Fundamental Concepts

Why DNA Replication?

  • To enable cell replication and the cell cycle.
  • Occurs specifically in the S phase.

Semi-Conservative Model

  • DNA replication is semi-conservative: involves old (parental) and new (daughter) strands.
    • Old strands separate, new strands synthesize complementary nucleotides.
    • Results in two new double-stranded DNA molecules.

Direction of Replication

  • Occurs in a 5' to 3' direction.
    • Adds nucleotides by attaching phosphate groups to 3' OH groups of preceding nucleotides.
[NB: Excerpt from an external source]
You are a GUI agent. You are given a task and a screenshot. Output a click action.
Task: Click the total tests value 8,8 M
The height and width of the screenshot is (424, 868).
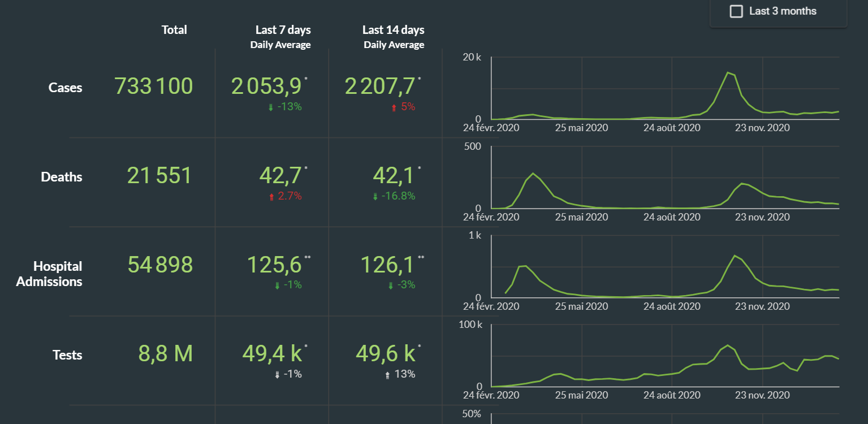point(166,354)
Bi-Directional Replication

  • Occurs in both directions from the origin of replication, forming replication forks.
  • Helicases unwind DNA, DNA Polymerases synthesize new DNA bi-directionally.

Stages of DNA Replication

Initiation

  • Origin of Replication: AT-rich areas easier to break due to fewer hydrogen bonds.
    • Multiple origins in eukaryotic cells.
  • Pre-Replication Protein Complex: Binds to the origin and separates the DNA strands.
  • Single-Stranded Binding Proteins: Prevent re-annealing, protect from nucleases.
  • Helicase: Unwinds DNA, dependent on ATP.
  • Topoisomerases: Alleviate supercoiling caused by helicase.
    • Types: 1, 2, 4 (Eukaryotic vs. Prokaryotic).
    • Clinical significance: Targeted by drugs in cancer and bacterial infections.

Elongation

  • Primase: Lays down RNA primers for DNA Polymerase III to build on.
  • DNA Polymerase III: Synthesizes new DNA by reading 3' to 5' and synthesizing 5' to 3'.
    • Leading Strand: Continuous synthesis toward replication fork.
    • Lagging Strand: Discontinuous synthesis creating Okazaki fragments.
  • Proofreading Function: Exonuclease activity to correct errors during synthesis.
  • DNA Polymerase I: Removes RNA primers and fills gaps with DNA.
  • Ligase: Connects Okazaki fragments on the lagging strand.
  • Clinical Application: Nucleoside Reverse Transcriptase Inhibitors (NRTIs) in HIV treatment prevent DNA polymerase from adding nucleotides.

Termination

  • Process Completion: Occurs when replication forks meet and polymerases fall off.
  • Telomeres: End regions that shorten with each replication cycle.
    • Protected by telomerase in certain cells to prevent gene loss.
    • Clinical significance: Telomerase activity in stem cells and cancer cells.
    • Hayflick Limit: Maximum replication cycles before involving genes.

Conclusion

  • DNA replication is critical for cell division and is a complex process involving various enzymes and stages.
  • Understanding replication processes and their regulation is important for applications in medicine and biotechnology.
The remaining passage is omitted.